Фрагмент текста:
§ §
Во многом благодаря музыке, литературе, путевым запискам (например, Василия Боткина) и зарисовкам к середине XIX века в сознании русского человека сложился образ Испании как страны оригинальной и во многом отличной от остальной Европы.
Солнечная, экзотическая, с прекрасными дуэньями, мантильями и кастаньетами, веерами и шпагами, серенадами под балконом, неистовыми страстями и корридой – так несколько театрально воспринимали эту страну в России в 50-е годы XIX века. Однако со временем этого стереотипного образа просвещённым умам уже казалось мало. «Многочисленные путешественники каждый год наводняют литературу своими книгами об Испании, считают задачу поконченной, когда в 1001 раз опишут несколько испанских соборов, бой быков, мантильи, кастаньеты и глаза прекрасных андалузянок: они не только не посещают таких отдаленных провинций, как Балеарская, но даже на самом полуострове, кроме Мадрида и Андалузии, ничего не видят…», — писал в конце 80-х годов XIX века журналист Исаак Павловский. Думается, что его слова справедливы и для многих сегодняшних путешественников. Стереотип, заложенный Пушкиным и Глинкой, оказался живуч.
Во второй половине XIX века Испанию посетили многие российские ученые и литераторы: в их числе Л.Н. Мечников, М.Н. Капустин, К.А. Скальковский, Д.В. Григорович, П.Д. Боборыкин. Каждый из них старался привезти домой реальные впечатления об этой стране, свободные от излишнего романтизма. Путевые заметки, дневники и очерки они публиковали в основном в журналах. Время, проведенное в Испании, русские путешественники считали одним из самых счастливых в своей жизни. По словам одного из исследователей, «они как бы эмоционально раскрепощались в этих южных краях, со столь необычным климатом и природой, столь отличной от русской». Не удивительно, что для передачи оттенков своих эмоций и чувств русские авторы, причем мужчины, находили сотни восторженных слов.
И испанцы отвечали русским той же теплотой! В одном из «Писем России» Хуан Валера описал Россию как великую империю со своей особой миссией на Востоке, в пример своей Родине. С ним солидарен испанский философ Мигель Унамуно: «Я всегда был убежден в существовании несомненных аналогий между русским и испанским национальными характерами. Смирение, отношение к жизни, бесстрастная религиозность масс и мистические порывы избранных, те же основы экономической жизни, вплоть до явственных элементов мира у нас. И даже толстовство значительно ближе к нам, чем во Франции или в Италии, странах латинизированных и слишком языческих». Кстати, сам Лев Толстой очень сожалел, что мало знает об Испании, но признавал ее сходство с Россией: «В Испании много интересного, и боюсь, я уже не успею поговорить подробно об этой стране, столь похожей на ту, в которой мне довелось родиться».
§ §
Задачи для решения:
1/ Кто, согласно фрагменту об образе Испании в России, писал в конце 80-х годов XIX века о путешественниках, которые в 1001 раз описывают испанские соборы и бой быков?
2/ Приведите продолжение фрагмента об Испании глазами русских путешественников, начиная сразу после его последнего предложения.

Содержимое набора данных:
§ §
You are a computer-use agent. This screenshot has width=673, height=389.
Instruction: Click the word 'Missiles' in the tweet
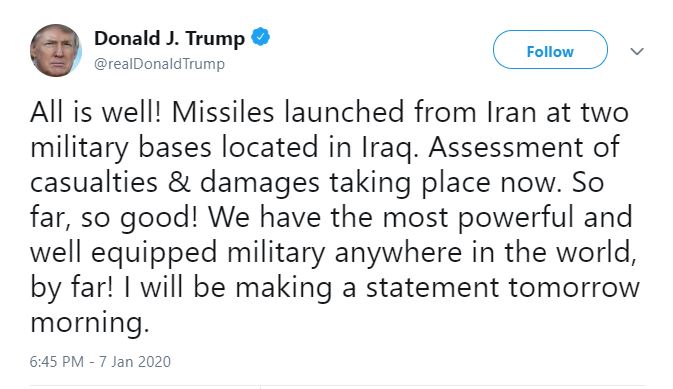click(x=223, y=112)
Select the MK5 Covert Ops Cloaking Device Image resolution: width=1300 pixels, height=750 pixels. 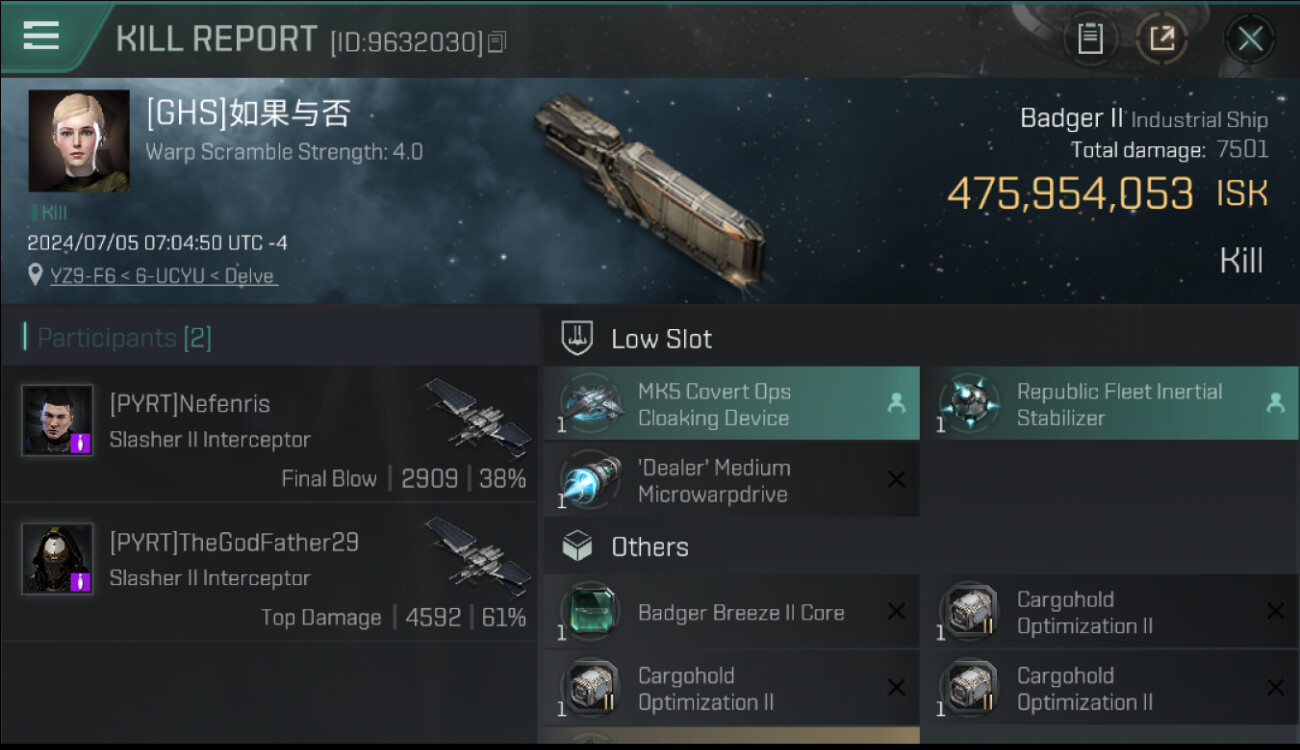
§ §
Результаты выполнения:
1/ Журналист Исаак Павловский.

2/
Русский характер всегда противопоставлялся немецкому с его педантичностью и аккуратностью, не дотягивали россияне манерами и до французов, зато всегда были близки испанцам в беспечности. Во всяком случае, многие испанские черты очень импонировали русским людям. Но иногда желание найти сходство между Россией и Испанией у наших предков доходило до смешного. Особенно в этом преуспевали те русские, у которых «желание быть испанцем», едва они оказывались за Пиренеями, подавляло все иные. Таковых даже высмеивали – как, например, в стихотворении Ивана Кокошина «Испания и Россия», датированного второй половиной XIX века:
За Пиренейскими горами
Лежит такая же страна;
Богата дивными дарами,
Но без порядка и она.
Здесь также куча грязных станций,
И недостаток лошадей;
Такое ж множество инстанций
И подкупаемых судей.
Тут есть кремли, есть и соборы,
Клопов и тут не перечесть;
Есть и рекрутские наборы,
В пехоте даже каски есть.
Гитара — та же балалайка,
Цыганка — ровно как у нас;
Чиновников такая ж шайка;
Ответ «ahora» — наш «сейчас».
Порядком изучив испанцев,
Я к заключенью прихожу,
Что кроме свежих померанцев
Всё то же дома нахожу.
Еще более язвительным выглядит пародийный образ, созданный в свое время Козьмой Прутковым в стихотворении «Желание быть испанцем»:
Тихо над Альямброй,
Дремлет вся натура,
Дремлет замок Памбра.
Спит Эстремадура!
Дайте мне мантилью,
Дайте мне гитару,
Дайте Инезилью,
Кастаньетов пару.
Укрепили симпатию россиян и картины великих испанских художников — Веласкеса, Мурильо, Сурбарана, Рибейры, Гойя. С их полотнами русские знакомились в Эрмитаже, в музеях Мадрида, Вены, Берлина, Парижа. Испанская живопись сразу влюбляла в себя наших живописцев.«Веласкес – такая глубина знаний, самобытности, блестящего таланта, скромной штудии, и все это скрывается у него глубокой страстью к искусству, доходящей до экстаза, в каждом его художественном произведении», — писал Репин Третьякову, будучи в Испании. В 1899 году имя Веласкеса Илья Ефимович поставил на первое место в ряду «великих портретистов», тогда же в печати он провозгласил: «Рембрандт и Веласкес – мои боги… Они были выше всех академий мира». Репинские «Дон Жуан и донна Анна» — это, своего рода, дань гениального русского художника испанской музе.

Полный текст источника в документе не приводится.